Mitochondria and mitochondrial bioenergetics are believed to be involved in glycogen synthase kinase (GSK3β)-related cardioprotection. Recently it was suggested that cardioprotection could be achieved through the preservation of mitochondrial binding of hexokinase II (HXKII), or/and through GSK3β phosphorylation of voltage dependent anion channel (VDAC) (Pastorino et al., Cancer Res., 2005; Das et al., Circ. Res., 2008). VDAC, the most abundant channel in the mitochondria outer membrane (MOM), is known to be responsible for most of the metabolite and ATP/ADP fluxes across MOM. Recently we have found that dimeric αβ-tubulin regulates mitochondrial respiration by directly blocking VDAC and hence, permeability of MOM for ATP/ADP (Rostovtseva et al., PNAS, 2008).
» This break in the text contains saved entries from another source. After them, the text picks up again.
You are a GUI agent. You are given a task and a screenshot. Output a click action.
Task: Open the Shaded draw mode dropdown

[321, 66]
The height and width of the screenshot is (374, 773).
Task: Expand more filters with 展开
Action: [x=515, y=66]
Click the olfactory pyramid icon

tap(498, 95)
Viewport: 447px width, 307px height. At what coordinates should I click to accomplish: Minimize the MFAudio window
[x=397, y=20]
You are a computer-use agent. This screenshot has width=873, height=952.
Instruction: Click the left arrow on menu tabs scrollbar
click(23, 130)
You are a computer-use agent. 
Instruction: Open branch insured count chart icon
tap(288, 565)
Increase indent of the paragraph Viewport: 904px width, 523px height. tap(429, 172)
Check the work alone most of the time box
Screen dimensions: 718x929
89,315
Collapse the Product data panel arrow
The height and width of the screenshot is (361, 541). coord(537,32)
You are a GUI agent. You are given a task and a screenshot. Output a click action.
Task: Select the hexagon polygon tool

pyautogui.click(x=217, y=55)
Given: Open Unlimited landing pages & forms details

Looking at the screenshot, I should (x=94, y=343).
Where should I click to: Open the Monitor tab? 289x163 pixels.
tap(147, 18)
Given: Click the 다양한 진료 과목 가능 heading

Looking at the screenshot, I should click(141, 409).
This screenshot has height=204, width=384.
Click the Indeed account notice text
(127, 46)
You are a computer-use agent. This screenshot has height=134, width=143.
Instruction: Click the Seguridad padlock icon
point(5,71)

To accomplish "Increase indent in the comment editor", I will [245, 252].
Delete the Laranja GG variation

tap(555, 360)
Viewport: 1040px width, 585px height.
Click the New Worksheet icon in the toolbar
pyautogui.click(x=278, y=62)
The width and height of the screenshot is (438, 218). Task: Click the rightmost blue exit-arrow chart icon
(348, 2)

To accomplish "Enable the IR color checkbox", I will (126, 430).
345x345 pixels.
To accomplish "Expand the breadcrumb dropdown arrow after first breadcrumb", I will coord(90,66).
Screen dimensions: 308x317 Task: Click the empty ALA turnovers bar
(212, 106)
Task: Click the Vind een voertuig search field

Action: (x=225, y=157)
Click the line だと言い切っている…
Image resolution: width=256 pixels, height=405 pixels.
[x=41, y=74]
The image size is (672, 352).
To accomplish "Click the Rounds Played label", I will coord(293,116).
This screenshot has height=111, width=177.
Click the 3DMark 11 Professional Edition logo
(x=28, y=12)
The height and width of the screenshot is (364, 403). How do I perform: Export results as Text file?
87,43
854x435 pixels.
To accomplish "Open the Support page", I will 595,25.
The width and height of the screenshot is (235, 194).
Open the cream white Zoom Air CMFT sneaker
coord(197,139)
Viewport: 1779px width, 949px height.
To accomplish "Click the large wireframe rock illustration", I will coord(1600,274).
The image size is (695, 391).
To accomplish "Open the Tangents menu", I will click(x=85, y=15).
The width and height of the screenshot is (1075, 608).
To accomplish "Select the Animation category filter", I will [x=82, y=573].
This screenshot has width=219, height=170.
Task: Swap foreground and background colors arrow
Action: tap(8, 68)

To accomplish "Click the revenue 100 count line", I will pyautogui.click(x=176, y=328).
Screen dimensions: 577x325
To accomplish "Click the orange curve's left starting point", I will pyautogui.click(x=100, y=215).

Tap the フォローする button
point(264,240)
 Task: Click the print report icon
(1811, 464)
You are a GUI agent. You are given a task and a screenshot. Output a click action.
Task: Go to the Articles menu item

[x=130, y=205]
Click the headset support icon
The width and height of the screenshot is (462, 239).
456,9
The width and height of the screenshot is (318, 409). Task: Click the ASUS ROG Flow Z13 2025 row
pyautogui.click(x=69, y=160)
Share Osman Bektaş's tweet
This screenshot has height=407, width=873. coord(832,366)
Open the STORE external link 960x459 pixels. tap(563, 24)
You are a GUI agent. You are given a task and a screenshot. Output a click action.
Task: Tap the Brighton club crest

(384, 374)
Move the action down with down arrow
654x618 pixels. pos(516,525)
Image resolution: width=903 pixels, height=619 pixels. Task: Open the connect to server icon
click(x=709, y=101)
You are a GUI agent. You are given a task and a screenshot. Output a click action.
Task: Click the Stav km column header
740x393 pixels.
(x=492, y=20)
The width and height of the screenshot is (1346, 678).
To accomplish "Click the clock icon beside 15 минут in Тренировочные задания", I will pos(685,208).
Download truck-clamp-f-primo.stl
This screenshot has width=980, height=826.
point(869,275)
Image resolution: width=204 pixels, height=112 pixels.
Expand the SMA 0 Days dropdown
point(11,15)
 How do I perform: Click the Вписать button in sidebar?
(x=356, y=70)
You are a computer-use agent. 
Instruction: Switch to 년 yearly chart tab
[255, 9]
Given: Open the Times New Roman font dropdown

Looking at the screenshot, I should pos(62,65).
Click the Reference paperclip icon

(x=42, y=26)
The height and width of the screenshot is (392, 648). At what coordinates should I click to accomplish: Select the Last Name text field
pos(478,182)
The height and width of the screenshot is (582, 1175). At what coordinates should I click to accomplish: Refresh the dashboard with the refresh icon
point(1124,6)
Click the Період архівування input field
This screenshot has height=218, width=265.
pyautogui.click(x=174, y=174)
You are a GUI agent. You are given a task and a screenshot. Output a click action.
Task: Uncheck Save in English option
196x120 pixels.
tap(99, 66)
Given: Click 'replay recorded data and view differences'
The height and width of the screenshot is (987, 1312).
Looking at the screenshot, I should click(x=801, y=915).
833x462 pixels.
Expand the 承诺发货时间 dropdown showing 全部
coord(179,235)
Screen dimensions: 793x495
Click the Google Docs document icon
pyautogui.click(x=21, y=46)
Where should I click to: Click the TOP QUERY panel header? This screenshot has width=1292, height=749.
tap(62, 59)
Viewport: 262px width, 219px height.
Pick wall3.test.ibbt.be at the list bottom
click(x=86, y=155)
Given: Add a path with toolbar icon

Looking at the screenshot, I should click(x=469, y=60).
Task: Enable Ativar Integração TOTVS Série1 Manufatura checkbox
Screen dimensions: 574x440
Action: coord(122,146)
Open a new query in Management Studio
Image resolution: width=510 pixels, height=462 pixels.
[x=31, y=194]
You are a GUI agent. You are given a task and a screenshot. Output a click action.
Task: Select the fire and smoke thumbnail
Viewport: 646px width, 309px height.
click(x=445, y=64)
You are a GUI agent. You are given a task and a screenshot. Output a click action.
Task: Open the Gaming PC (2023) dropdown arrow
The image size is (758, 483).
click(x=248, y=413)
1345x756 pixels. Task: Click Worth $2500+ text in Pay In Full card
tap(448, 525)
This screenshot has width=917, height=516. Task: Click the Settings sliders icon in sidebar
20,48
Here, using mammalian VDAC reconstituted into planar lipid membrane, we show that tubulin-VDAC interaction appears to be very sensitive to the state of VDAC phosphorylation. When VDAC is phosphorylated in vitro by either GSK3β or protein kinase A (PKA), the on-rate of tubulin binding increases up to 100 times compared with untreated VDAC. Importantly, the basic properties of VDAC, such as single-channel conductance, selectivity, and voltage gating, remain almost unaltered after phosphorylation. Nonspecific alkaline phosphatase and tyrosine kinase inhibitor PP2A dephosphorylate VDAC, which results in decreased tubulin binding. Gel analysis and subsequent phospho-staining confirm that VDAC contains motifs recognized by both GSK3β and PKA. Phosphorylation causes a pronounced asymmetry of tubulin binding to VDAC. These findings allow us to point to the tentative GSK3β and PKA serine/threonine phosphorylation sites positioned on the cytosolic loops of VDAC. The results show that VDAC phosphorylation enhances tubulin-induced VDAC closure and thus could reduce MOM permeability and mitochondria respiration. We suggest that GSK3β cardioprotective effect is more complex that was initially thought because along with HXKII it involves tubulin as a potent regulator of VDAC and hence, cellular respiration.